• Requirement: Here are some records; copy every line that holds the word "icon".

Stored items

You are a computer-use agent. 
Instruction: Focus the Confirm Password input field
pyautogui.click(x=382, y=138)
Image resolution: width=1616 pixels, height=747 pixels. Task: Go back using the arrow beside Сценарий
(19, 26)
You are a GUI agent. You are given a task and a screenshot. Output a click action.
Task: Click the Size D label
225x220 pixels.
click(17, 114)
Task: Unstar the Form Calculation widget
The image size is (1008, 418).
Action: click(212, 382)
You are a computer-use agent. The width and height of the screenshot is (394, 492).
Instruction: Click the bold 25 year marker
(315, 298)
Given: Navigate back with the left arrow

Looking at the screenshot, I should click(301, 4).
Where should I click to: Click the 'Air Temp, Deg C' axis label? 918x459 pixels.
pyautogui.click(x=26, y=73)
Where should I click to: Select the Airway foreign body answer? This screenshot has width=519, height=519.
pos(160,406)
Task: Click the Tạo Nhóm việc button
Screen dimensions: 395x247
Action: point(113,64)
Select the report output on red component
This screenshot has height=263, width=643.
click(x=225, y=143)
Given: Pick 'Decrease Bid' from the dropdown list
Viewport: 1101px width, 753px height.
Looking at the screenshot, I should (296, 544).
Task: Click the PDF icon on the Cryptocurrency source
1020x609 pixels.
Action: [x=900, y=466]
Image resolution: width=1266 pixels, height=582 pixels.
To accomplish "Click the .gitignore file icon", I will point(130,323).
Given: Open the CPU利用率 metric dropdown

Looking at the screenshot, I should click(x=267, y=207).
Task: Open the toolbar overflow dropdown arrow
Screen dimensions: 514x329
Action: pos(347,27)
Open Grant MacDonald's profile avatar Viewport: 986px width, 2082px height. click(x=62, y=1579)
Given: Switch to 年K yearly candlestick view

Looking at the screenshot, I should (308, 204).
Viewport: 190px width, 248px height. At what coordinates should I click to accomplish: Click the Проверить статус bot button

• Output below:
Task: Click the PDF icon on the Cryptocurrency source
To accomplish "Click the .gitignore file icon", I will point(130,323).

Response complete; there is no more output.